-- START GIVEN PASSAGE --
Off-Topic Question
Matthew Dillon
dillon at apollo.backplane.com
Mon Mar 7 12:09:55 PST 2005
Right... there will be no background fsck in DFly.
Our filesystem work can be broken down into two major areas:
* High level journaling.
I'm about 1/3 of the way through. People can play with the current
high level journaling code using mountctl(8) and jscan(8). High
level journaling is operations-level journaling. It is NOT suitable
for fast recovery after a crash, it is designed to do things like,
oh, real time off-site backups, undo, redo, infinitely fine grained
incremental backups, mirroring, file versioning, security audits,
system monitoring, acting as a data transport layer for the later
clustering work, and a billion other useful things.
When used as a backup medium the typical methodology would be to
use the journal to keep a running mirror on a different system and
to use any remaining disk space on the target to hold as much of
the historical journaling stream as possible to give you the ability
to restore anything as of any point in history (that you still have
journaled data for).
When used as a security/audit medium you would backup the journaling
stream itself, pretty much forever.
When used for undo/redo/versioning you would index the journal on
the fly to quickly be able to access data related to directory
subhierarchies and then use that to access the necessary data quickly.
* Generic Low level journaling (a few months away at least, probably
longer)
This is actually easier to accomplish but is only really useful for
fast crash recovery so I'm doing it second. The idea here is to
have a block level layer to generate a reversable block level journal
and then have the filesytem provide hints to it as to where the
good restore-to points are.
-- END GIVEN PASSAGE --
-- START GIVEN DATA --
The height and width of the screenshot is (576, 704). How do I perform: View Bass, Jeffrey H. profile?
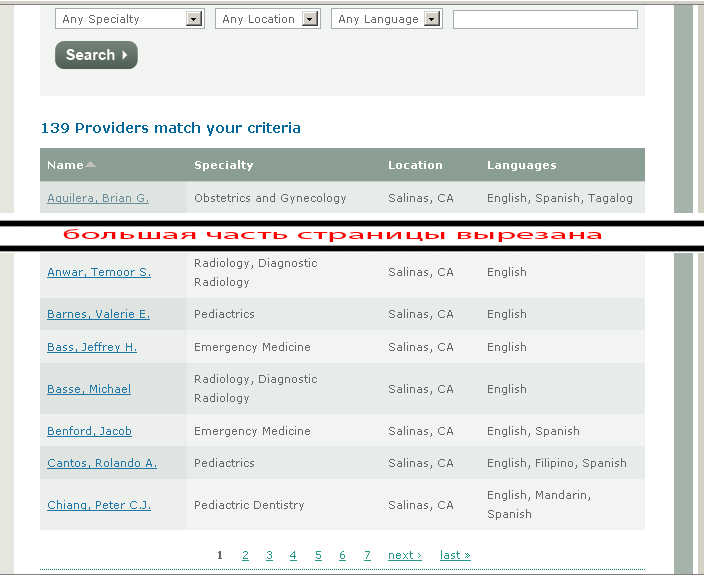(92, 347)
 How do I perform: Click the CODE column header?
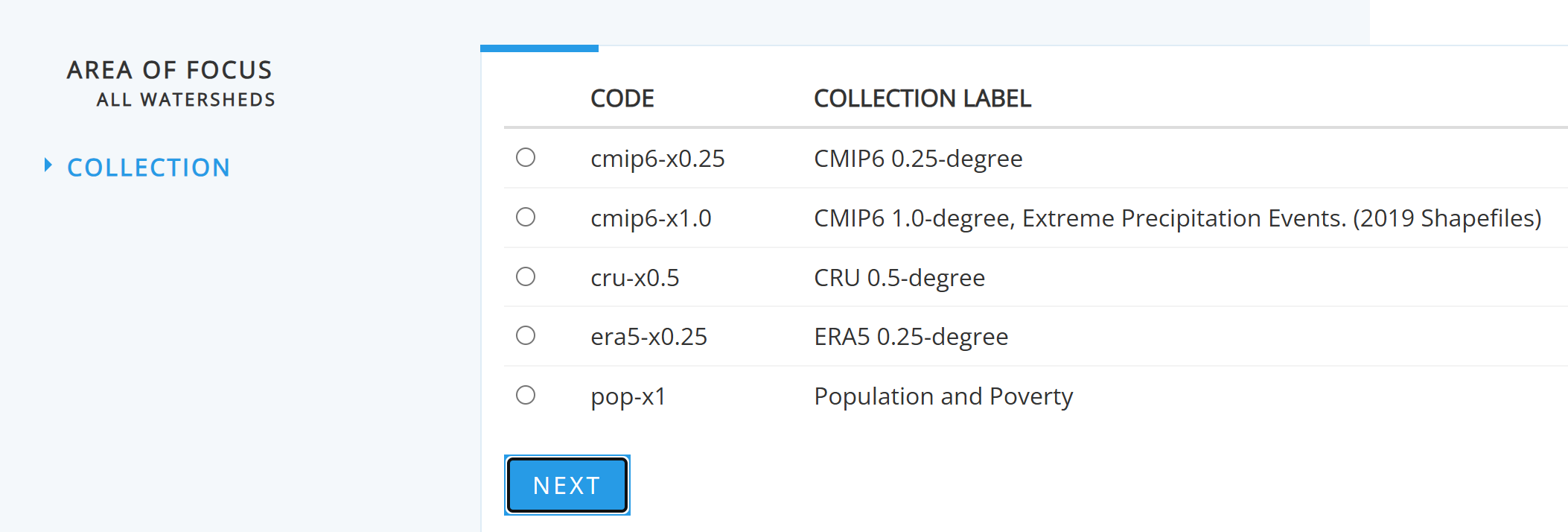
-- END GIVEN DATA --
_REQUESTS_:
**A.** In the post about filesystem journaling above, translate this sentence into Spanish: "When used as a security/audit medium you would backup the journaling stream itself, pretty much forever."
**B.** Quote the journaling post word for word, everything from "When used as a backup" down to "necessary data quickly.".

_RESULTS_:
**A.** Cuando se usa como medio de seguridad/auditoría, se haría una copia de seguridad del propio flujo de journaling, prácticamente para siempre.

**B.**
When used as a backup medium the typical methodology would be to
use the journal to keep a running mirror on a different system and
to use any remaining disk space on the target to hold as much of
the historical journaling stream as possible to give you the ability
to restore anything as of any point in history (that you still have
journaled data for).
When used as a security/audit medium you would backup the journaling
stream itself, pretty much forever.
When used for undo/redo/versioning you would index the journal on
the fly to quickly be able to access data related to directory
subhierarchies and then use that to access the necessary data quickly.